There seem to be quite a number of Glossy Ibises in the Algarve at the moment and several Squacco Herons, too. When we were last in Doñana conditions there were such that it seemed unlikely many birds would breed at the JAV Centre and so it has turned out, we hear. Presumably the birds that have found their way to the Algarve are some of the failed breeders. Might some of these birds have found a place in the Algarve to breed, we wonder.
Again we have spent some time looking for new sites where we can photograph Bee-eaters; we also spent an hour or more one morning trying to photograph an uncooperative Spectacled Warbler. We’ve been checking for the return of White-rumped Swifts and one morning we even went twitching!
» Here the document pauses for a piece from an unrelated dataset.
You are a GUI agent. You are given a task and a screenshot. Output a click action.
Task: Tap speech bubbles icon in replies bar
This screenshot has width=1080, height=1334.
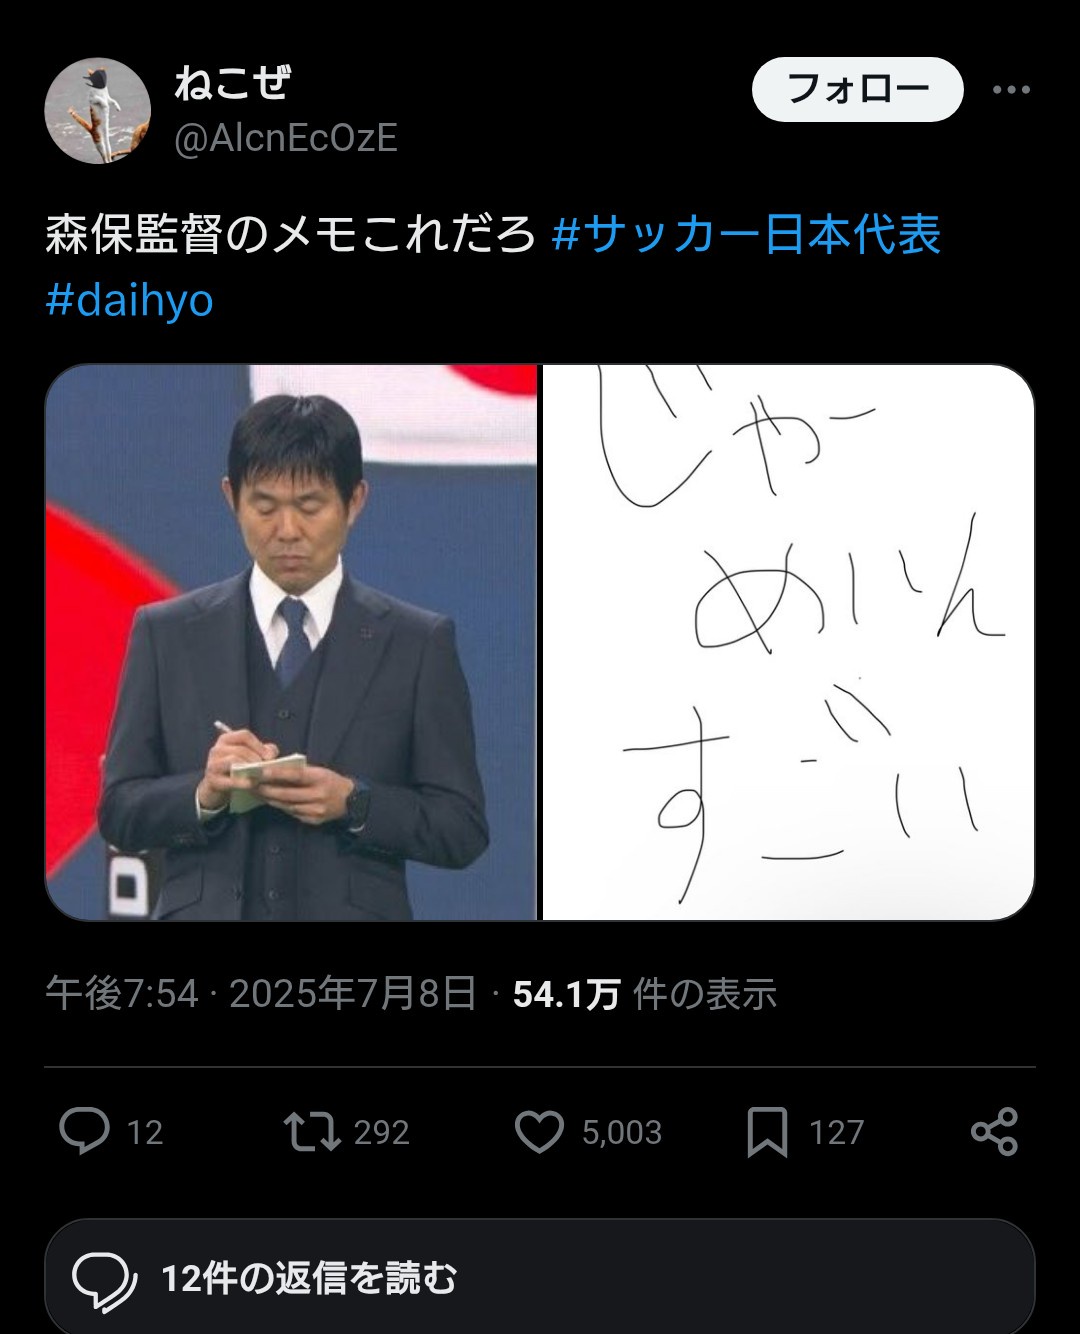point(104,1279)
A brood of Crag Martins at a site where we were looking for White-rumped Swifts.
Migration continues and there are still plenty of waders around the Ria Formosa and at Castro Marim that should soon be heading north. Mostly they are Dunlins and Sanderlings, now in fine breeding plumage, but we are still seeing a few Grey Plovers, Turnstones, Curlews, Oystercatchers and Ruff and it’s been a good week for Wood Sandpipers.A late Osprey at Castro Marim on 17th May was one of the week’s highlights, particularly as it perched on top of a pole that was fitted with a nest platform intended for White Storks. Who knows, maybe one day they will breed there!
Another highlight was adding Golden Oriole to the list of species that we have seen/heard without leaving home. A bird sang for quite a while yesterday but unfortunately without ever showing itself. As we are quite close to the coast (Gannet is on that ‘seen from home’ list!), we assume it was a newly arrived migrant.
Our twitch was unsuccessful. The best bird of the week in the Algarve was a White-winged Tern found near Faro late on Monday by Thijs Valkenberg and others. Unfortunately, it was gone by the following morning. Our journey wasn’t wasted, however. It was an opportunity to enjoy some close up views of Collared Pratincoles and to take some photographs.
Finally, a colour-ringed Spoonbill that we saw on Tuesday turned out, not surprisingly, to have originated in the Netherlands. It was ringed in 1996 and during its 16 years has made several visits to the Marismas del Odiel just across the border from here in Spain. However, ours was the first report of it in Portugal.